I’m talking about meditating. Which just means sitting quietly, with your eyes closed, following your breath as it enters and then leaves your body.

Your mind will, of course, wander. The goal isn’t to stay focused on your breath the whole time. It’s to return to your breath when you’ve noticed that you’ve wandered. It’s all about the noticing.

I’ve only just begun to practice meditating regularly. What I’ve noticed is that my mind spends most of its time planning and worrying about the future or going over and over the past. How will I approach that conversation? What will I say to that employee? What time should I leave for the meeting? Or Why did I say that? Did I respond appropriately? I should have acted differently when she asked me to help.

It’s insane. I’m insane.

Which I think is the point, actually. We’re all a little insane. We’ve got this fascinating present we’re living in, and we can’t seem to be present in it. We’re so worried about either not having lived the last moment well or not living the next moment well that we end up missing the current moment entirely.

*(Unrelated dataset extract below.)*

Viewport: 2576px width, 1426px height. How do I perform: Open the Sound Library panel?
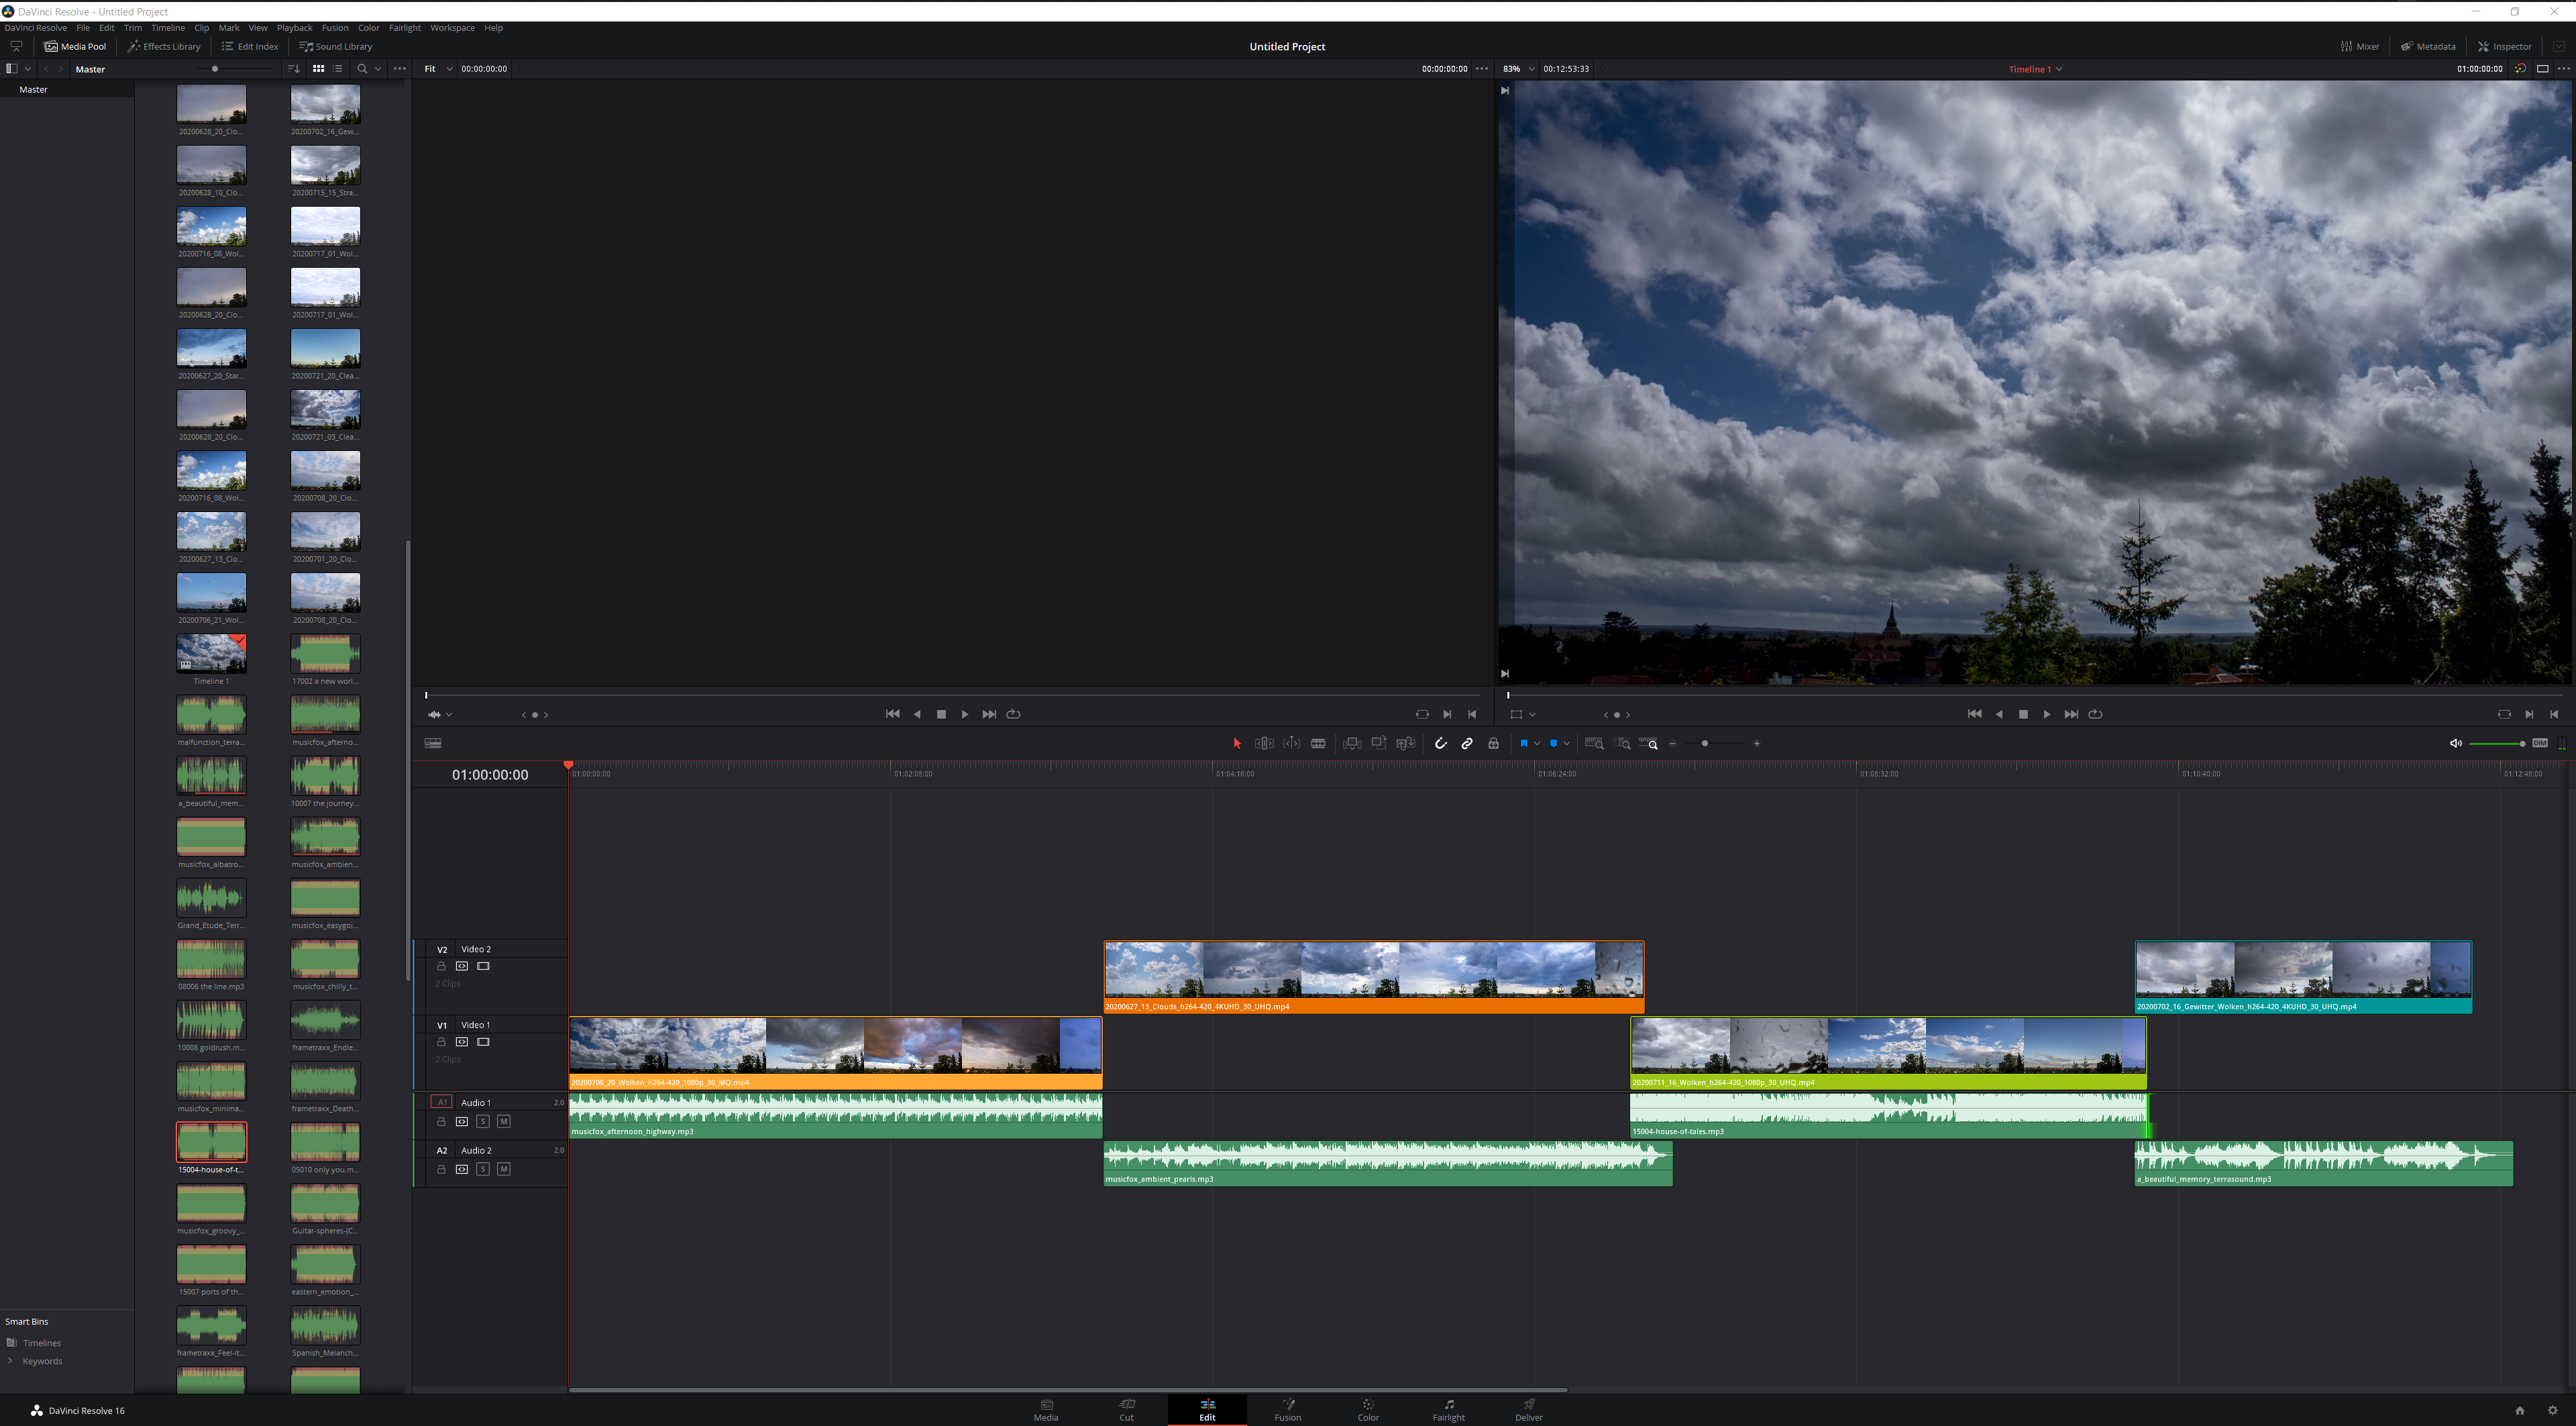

It’s ironic because the less we live in the current moment, the more mistakes we’ll make in it and the more material we’ll have to stress about in the next moment.

My biggest obstacle? Time. With so much to do, it’s counterintuitive to take time to sit and do nothing.

Here’s the most interesting thing: sitting and doing nothing has made me significantly more efficient. 20 minutes of meditation helps me avoid hours of time lost in unproductive thought, unconstructive comments, and unstrategic actions.

A few days ago, in a meeting, someone interrupted me. When I asked to finish, he criticized me, in front of fifteen other people, for talking too much. I was embarrassed, angry, offended, and a million other things. But I took a breath, allowed him to continue with his interruption, and then, when he was finished, said what I had wanted to say. If I had reacted — told him off, called him out for interrupting me, stormed out of the meeting, talked over him — all of which I considered — it would have taken me, and everyone else, off track.

So, how does the practice of sitting and doing nothing help? It’s practice. Each time we notice that we’ve left the breath, and we return to it, we’re strengthening the muscle of living in the present and noticing. Which helps us return to the present when we’re biking. Or listening. Or working.

Some people have a hard time just sitting. If that’s the case, try this: next time you drive alone, shut everything off — phone and radio — and just breathe (with your eyes open, of course). Lots will happen — you’ll get caught in traffic, someone will cut you off, someone will let you in her lane. As feelings arise, notice them. It’s the perfect laboratory because you’ll feel all sorts of things and yet there’s nothing you can do but sit. Next time you have a strong emotion or inclination to act, you’ll have a little more presence to help you evaluate whether that action will, ultimately, help or hurt.

There are all sorts of good reasons to meditate. Jon Kabat-Zinn, in his wonderful book Full Catastrophe Living, offers good instructions on how to meditate and examines persuasive research into how it reduces stress, speeds up healing, decreases pain, and increases presence.

But I’m suggesting meditation for business reasons. Losing awareness of how we’re feeling or what we’re thinking affects our relationships, our decisions, and our actions. Those are business issues.

As I exited the park at the end of my ride, I felt energized. Present. Aware of my feelings but not controlled by them. Which was good practice because when I got home and Eleanor was justifiably annoyed that I had taken such a long ride, I had the presence of mind to recognize that she was right and apologize.